The blind bard rocked back on his heels as Annice flung herself up out of the chair and into his arms. "Hey, I missed you, too, but…" then he paused, took hold of her shoulders, and pushed her gently an arm's reach away. One hand dropped to trace the swelling at her waist.

Annice stifled the urge to jerk away. Tadeus was one of only two she'd allow that kind of license. Tadeus, Stasya, and herself had all learned to Sing air together as fledglings. Poor Jazep, with only earth to Sing, had been odd man out that year.

Brows appeared for an instant like the single beat of ebony wings above the edge of the brilliantly yellow silk scarf tied over his eyes and Tadeus lifted his fingertips to her face. After a moment he smiled. "I guess this explains why the kigh kept insisting you didn't exist. I wondered what you'd done to piss them off although I have to admit this
never
occurred to me."

He waited until he felt her smile in turn, then dropped his hand, using the other, still on her shoulder to guide her around to the cushioned bench by the wall. "Let's hope they haven't rearranged the furniture on me."

"They wouldn't dare.

"Good. Sit." He dropped gracefully down beside her, one leg tucked up so that he was half reclining in the high carved corner of the bench. "Explain. Start with why you didn't send me a message through someone else. I assume Stasya knows?"

"She was there when I found out. You know we always try to end our Walks at the same time. And I could hardly send you a message about it when we're trying to keep the whole thing quiet. In case you've forgotten, His Majesty expressly forbade me to have children."

"Children?" He recoiled. "Nees, tell me it isn't twins!"

"Tadeus!" She pushed his name out through clenched teeth.

His whole manner became abjectly, and unbelievably, apologetic. "I'm sorry, really." Then he dropped the pretense.

"But it was a stupid, impossible condition for him to put on you and I'm glad you're challenging it." He reached up and tugged on a bit of her hair. "That is, if you're glad…?"

Annice glanced nervously around the common room, suddenly aware that at any moment someone could come in from the library or the hall.
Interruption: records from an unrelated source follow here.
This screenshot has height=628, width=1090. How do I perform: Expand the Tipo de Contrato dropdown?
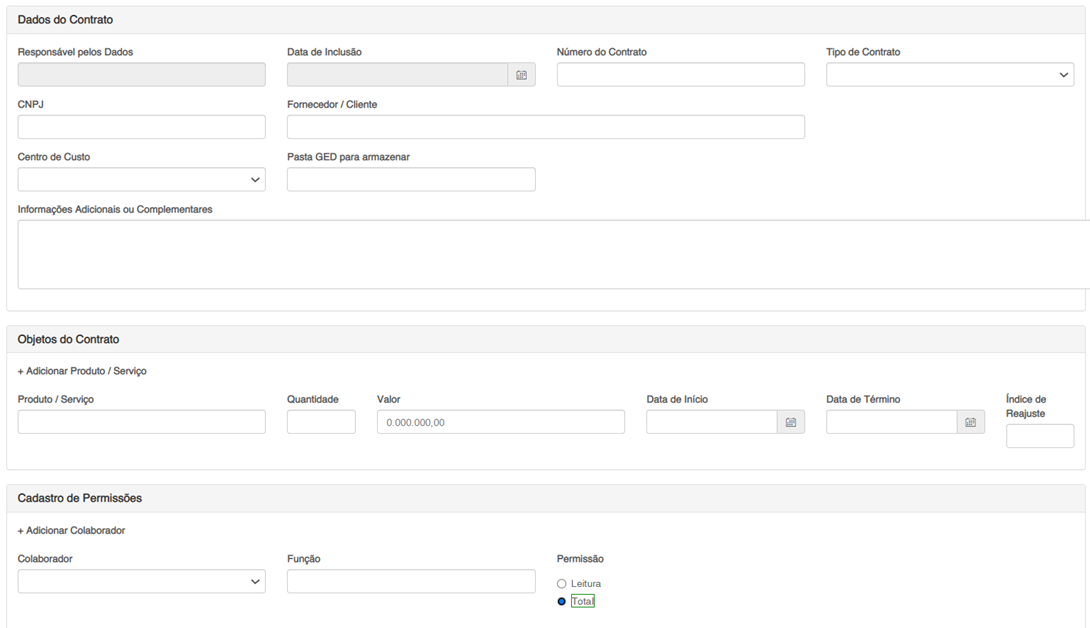click(x=949, y=75)
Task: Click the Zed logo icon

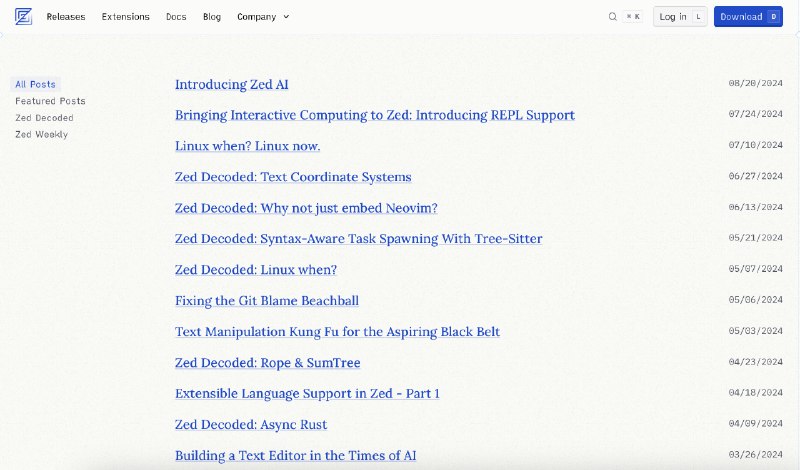Action: pos(23,17)
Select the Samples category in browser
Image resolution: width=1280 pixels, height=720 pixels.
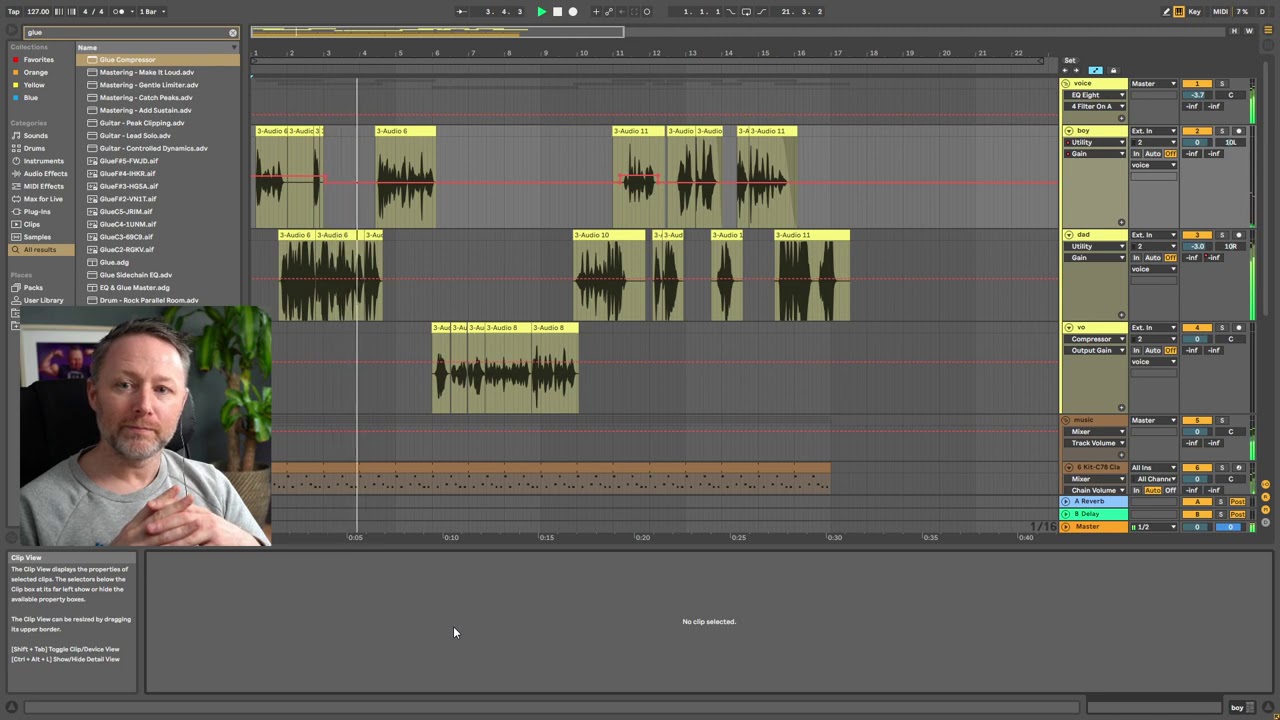pos(37,237)
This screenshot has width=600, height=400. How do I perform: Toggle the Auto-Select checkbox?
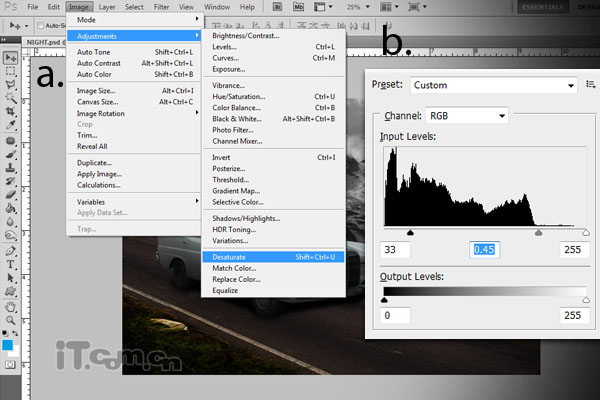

Neither door locked; in damp weather one of them barely closed. "Tadeus, can we go somewhere more private and talk?"

"More private? Nees, the best place to tell a secret is out in the open. That way no one suspects you're hiding something." He cocked his head, obviously listening. "There're three people in the library and no one in the hall. I'll let you know if anyone's on their way in."

"But the kigh…"

"Are avoiding you as if you were tone deaf. Talk."

"I need to ask you about that charge of treason against the Due of Ohrid."

"You
need
?" He pounced on the word. "Is this to do with Stasya going into the mountains? Are you worried about her?"

"Of course I am. You know what travel in Fourth Quarter is like. And I
hate
being out of contact." She took a deep breath and fought to relax her jaw. "But that's not it. Is there any chance you could have misinterpreted that Cemandian? I mean, you can't Command…"

"No. But the captain can and did and there's no mistake. Leksik believed, heart and soul, that the due had sold out to Cemandia and would open the pass to an invading army."

"He might have been made to believe that. Lied to."

Tadeus shrugged. "Why bother when we can just ask the due for the truth?"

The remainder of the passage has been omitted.